L’Ue ha indicato nella border carbon tax una delle principali fonti di risorse proprie che dal 2023 dovrebbero consentire di raccogliere fondi per finanziare il piano Next Generation Eu, evitando di dover ricorrere solo a un aumento dei contributi degli Stati membri al bilancio comunitario.

La carbon border tax rappresenterebbe una rivoluzione positiva nel modo di concepire le regole del commercio internazionale. Invece di una contrapposizione muscolare tra interessi nazionali attraverso dazi e tariffe (l’approccio scelto dalla presidenza Trump) il criterio guida diventerebbe quello di una competizione internazionale sulla base di standard sociali e ambientali. La border carbon tax non può essere in nessun modo confusa con i dazi. La regola, per essere coerente con i princìpi della World Trade Organization, sarebbe: chi è sopra lo standard non paga la tassa e chi è sotto la paga indipendentemente dal luogo di produzione. I margini di critica e di arbitrarietà sarebbero limitati.

È evidente che il consenso sugli standard di sostenibilità è prerequisito essenziale per l’adozione della border carbon tax. Sugli indicatori ambientali (impronta di carbonio, impronta d’acqua, grado di circolarità dei prodotti, intensità delle emissioni inquinanti) si stanno progressivamente imponendo standard e metodologie di misurazione comuni sulla spinta di una serie di processi ormai già avviati come la rendicontazione non finanziaria che sta diventando obbligatoria in diversi Paesi per le aziende al di sopra di una certa dimensione e la propensione dei fondi d’investimento a ridurre l’esposizione al rischio ambientale che sta diventando ormai mainstream. Nell’Ue la direttiva 2088 del 2019 stabilisce che nei questionari (Mifid in Italia) necessari per abbinare attività finanziaria e profilo di rischio dei clienti, si rilevino anche le preferenze per la sostenibilità e si possa poi proporre ai clienti che rispondono positivamente solo quei fondi capaci di migliorare il progresso nella transizione ecologica dei propri portafogli titoli. Si può pertanto capire che la pressione a misurare gli standard ambientali di produzione sulle aziende nel giro dei prossimi anni sarà fortissima e questo aiuterà a costruire l’infrastruttura informativa necessaria. Tutti gli Stati sono consapevoli dell’urgenza e della minaccia del surriscaldamento globale e sanno che per raggiungere gli obiettivi dell’accordo di Parigi servono target ambiziosi sugli indicatori che possono essere definiti oggettivamente. È sempre possibile e auspicabile poi, in sede di trattativa, riconoscere che per alcuni Paesi la transizione sarà più difficile e costosa negoziando un Just transition fund che ne tenga conto.

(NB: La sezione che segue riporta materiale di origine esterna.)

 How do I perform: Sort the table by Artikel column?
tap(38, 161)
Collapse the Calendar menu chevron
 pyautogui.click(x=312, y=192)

Se ai tempi della presidenza Trump l’ipotesi del varo di una carbon border tax europea avrebbe probabilmente scatenato una serie di ritorsioni, la nuova presidenza americana (e l’imponente presa di posizione della professione accademica d’oltreoceano) creano una nuova importante finestra di opportunità che non andrebbe sprecata. Non a caso il think thank della politica comunitaria Bruegel parla di un possibile club Usa-Ue per l’avvio di una border carbon tax comune alle due aree (che rappresentano da sole circa il 40% del mercato globale) alla quale altri Paesi potrebbero affiancarsi.

Sarebbe opportuno dunque che alla prossima conferenza internazionale sul cambiamento climatico (Cop 26) di Glasgow Unione europea e Stati Uniti arrivassero con una proposta. Negoziare un sistema di border carbon tax in grado di orientare il commercio internazionale verso la transizione ecologica e di modificare gli incentivi dei player globali sarebbe un passo avanti decisivo verso la costruzione di un sistema economico socialmente e ambientalmente sostenibile.